It also ordered the Appellant to pay the costs of both applications.
The appeal lies against these orders.
[16]
Although there is no prescribed time limit for launching a review
under section 158(1) (h) of the LRA, this type of review
application
should be initiated within a reasonable time.
[3]
A period of six weeks has been regarded by our courts to be “within
a reasonable time.”
[4]
In a legality review, the review application must be initiated
without undue delay.
[5]
Courts have the power, as part of their inherent jurisdiction, to
regulate their proceedings, to refuse a review application where
there has been an unwarranted or undue delay in initiating
proceedings, or to overlook the delay in appropriate
circumstances.
[6]
There is, however, no requirement for a party who has unduly delayed
the initiation of its review application under section 158(1)
(h) of
the LRA, to bring a formal condonation application.
[7]
The Labour Court, therefore, erred in holding that where the
application is more than six weeks late, a formal application for
condonation must be brought. However, this does not mean that the
defaulting party is not required to provide the Court with an
explanation for the undue delay in initiating the review application
under section 158(1)(h) of the LRA, and persuade it to exercise
its
discretion in favour of overlooking the delay and entertaining the
review application.
[17]
In
Gqwetha v Transkei
Development Corporation (Gqwetha),
[8]
the Supreme Court of
Appeal (SCA) held that an assessment of a plea of undue delay
involves examining (i) whether the delay is unreasonable
or undue,
and if so, (ii) whether the Court's discretion should be exercised to
overlook the delay and nevertheless entertain the
application. In
relation to the first leg of the inquiry, the explanation offered for
the delay is considered. In the absence of
any explanation (or any
reasonable explanation), the delay would be unreasonable.
[9]
Concerning the second leg of the
inquiry, the Court is required to assess the delay with reference to
its potential prejudice to
the affected parties and having regard to
the possible consequences of setting the impugned decision aside.

> [PROMPT]:
Reproduce word for word the part of the review-delay passage between "It also ordered" and "within a reasonable time.", inclusive.

> [MATERIAL]:
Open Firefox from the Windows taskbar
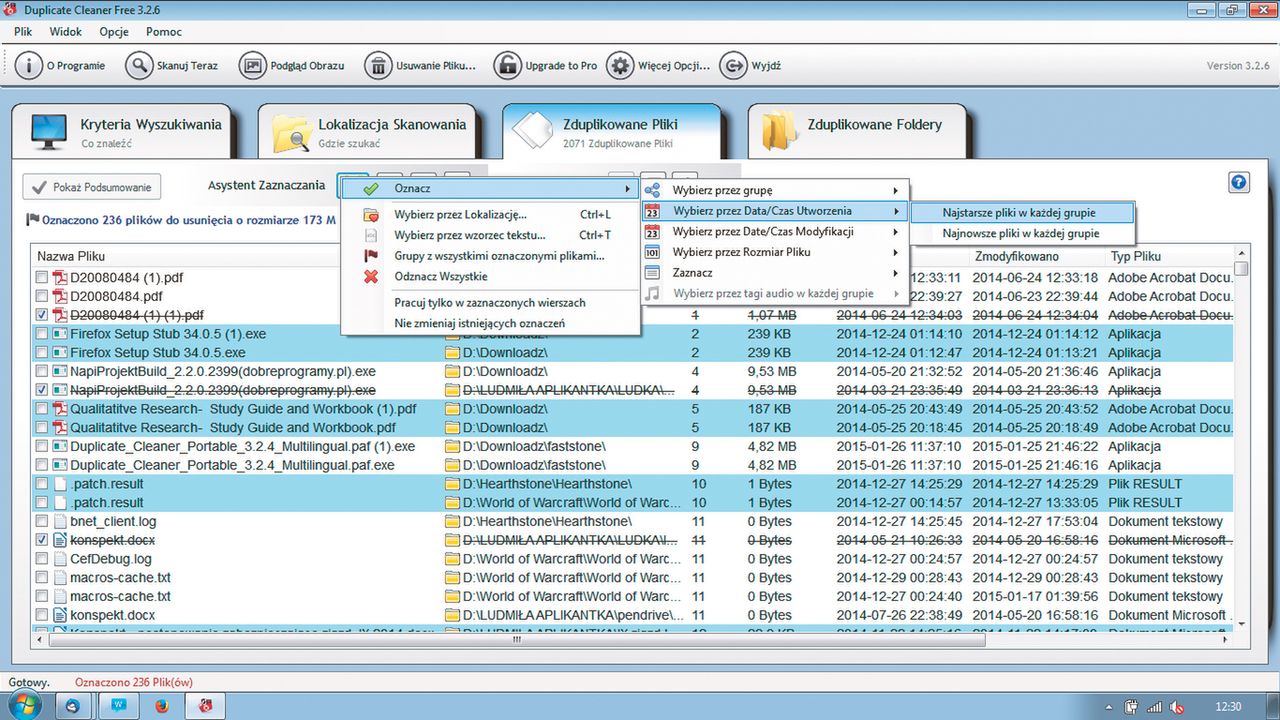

> [EXERCISE ANSWER]:
It also ordered the Appellant to pay the costs of both applications.
The appeal lies against these orders.
[16]
Although there is no prescribed time limit for launching a review
under section 158(1) (h) of the LRA, this type of review
application
should be initiated within a reasonable time.